* **Short task**
Swap every "screenshot" in the data below for "capture", keep everything else the same, and leave out the pictures.

--------------------

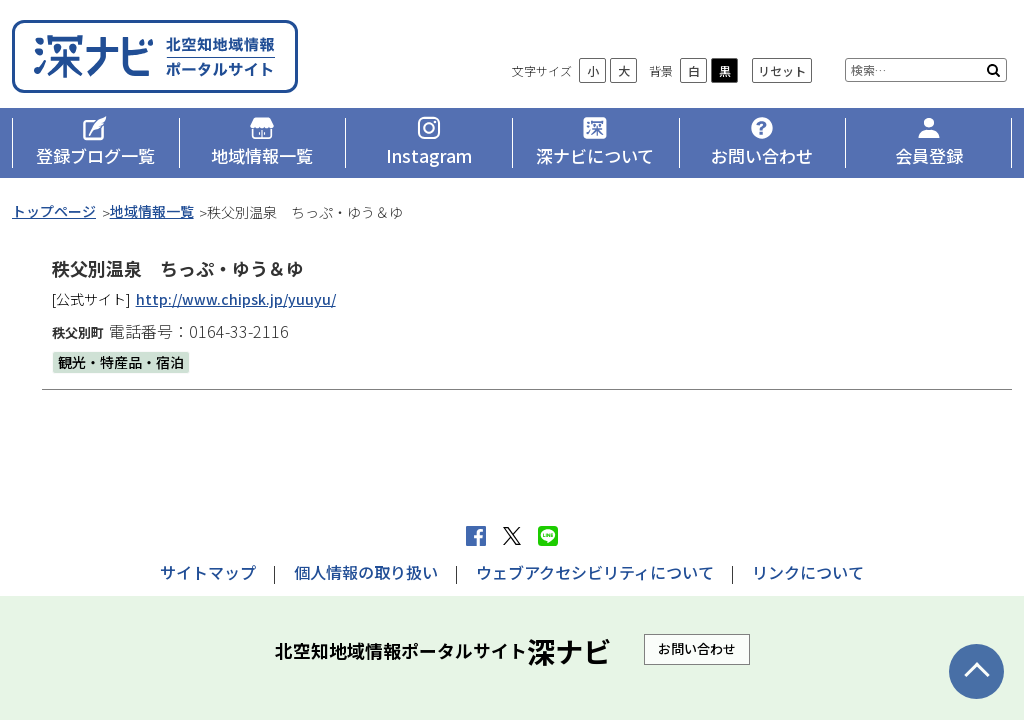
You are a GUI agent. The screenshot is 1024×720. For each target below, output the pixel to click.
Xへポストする (512, 536)
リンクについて (808, 572)
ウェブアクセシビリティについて (595, 572)
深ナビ (157, 56)
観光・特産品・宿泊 (121, 362)
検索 (993, 70)
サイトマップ (208, 572)
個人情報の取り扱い (366, 572)
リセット (782, 70)
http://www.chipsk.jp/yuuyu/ (236, 299)
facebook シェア (476, 536)
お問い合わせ (697, 648)
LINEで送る (548, 536)
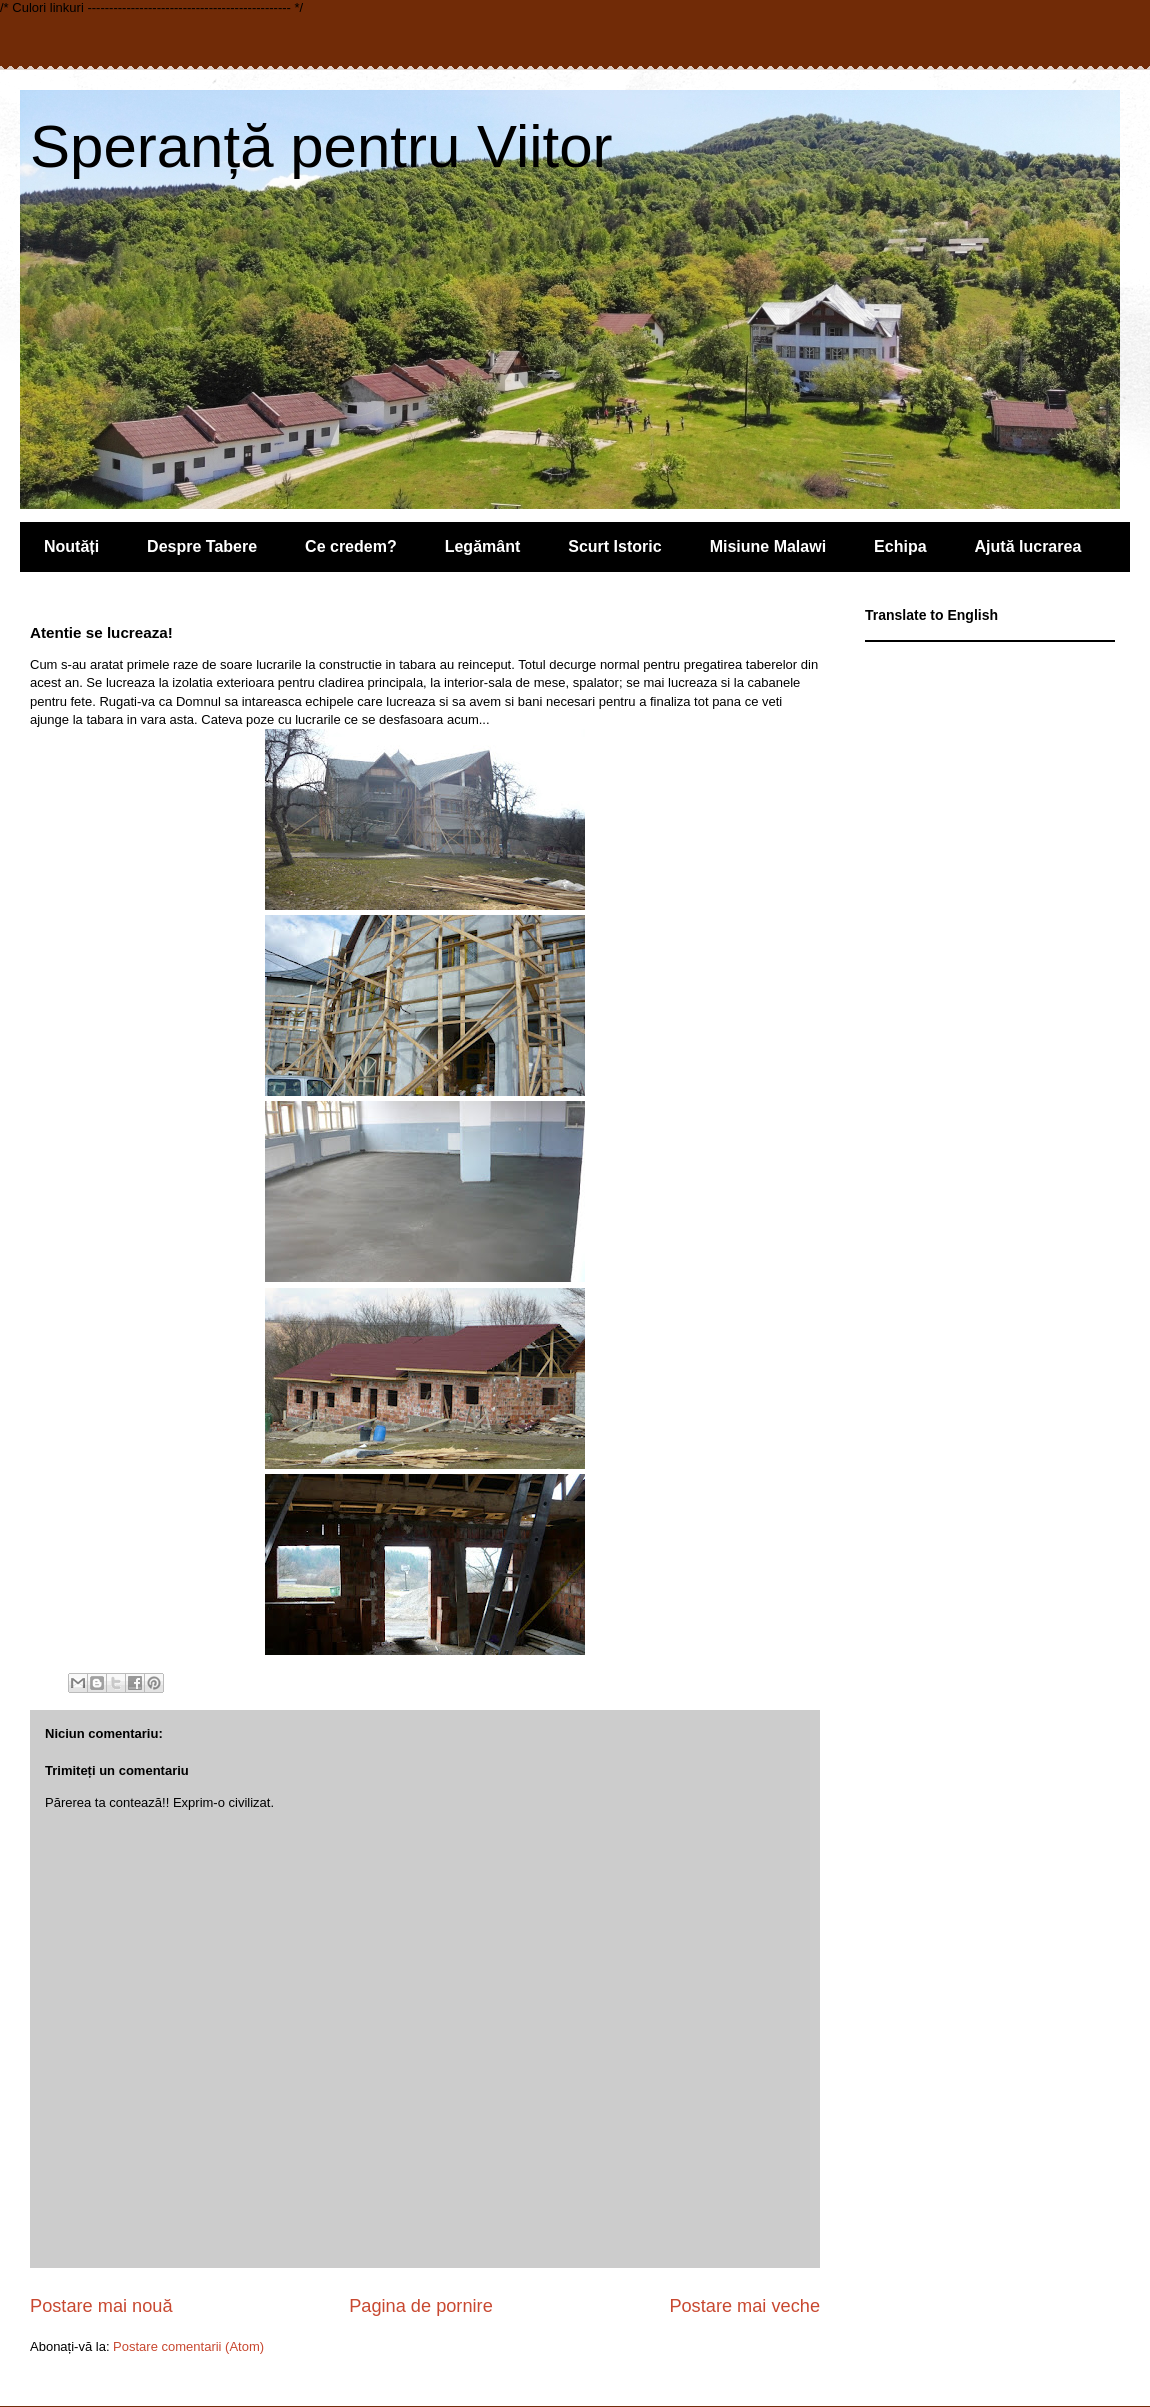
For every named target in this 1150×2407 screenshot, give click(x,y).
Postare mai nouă (101, 2306)
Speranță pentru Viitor (321, 146)
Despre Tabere (202, 546)
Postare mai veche (744, 2306)
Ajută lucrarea (1028, 546)
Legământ (483, 546)
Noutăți (71, 546)
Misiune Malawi (768, 546)
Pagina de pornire (421, 2306)
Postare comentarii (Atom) (188, 2346)
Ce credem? (351, 546)
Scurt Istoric (614, 546)
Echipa (900, 546)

--------------------

* **Exercise solution**
You are a GUI agent. The capture is 1024×720. For each target below, output the pixel to click.
Xへポストする (512, 536)
リンクについて (808, 572)
ウェブアクセシビリティについて (595, 572)
深ナビ (157, 56)
観光・特産品・宿泊 (121, 362)
検索 (993, 70)
サイトマップ (208, 572)
個人情報の取り扱い (366, 572)
リセット (782, 70)
http://www.chipsk.jp/yuuyu/ (236, 299)
facebook シェア (476, 536)
お問い合わせ (697, 648)
LINEで送る (548, 536)
For every named target in this 1150×2407 capture, give click(x,y).
Postare mai nouă (101, 2306)
Speranță pentru Viitor (321, 146)
Despre Tabere (202, 546)
Postare mai veche (744, 2306)
Ajută lucrarea (1028, 546)
Legământ (483, 546)
Noutăți (71, 546)
Misiune Malawi (768, 546)
Pagina de pornire (421, 2306)
Postare comentarii (Atom) (188, 2346)
Ce credem? (351, 546)
Scurt Istoric (614, 546)
Echipa (900, 546)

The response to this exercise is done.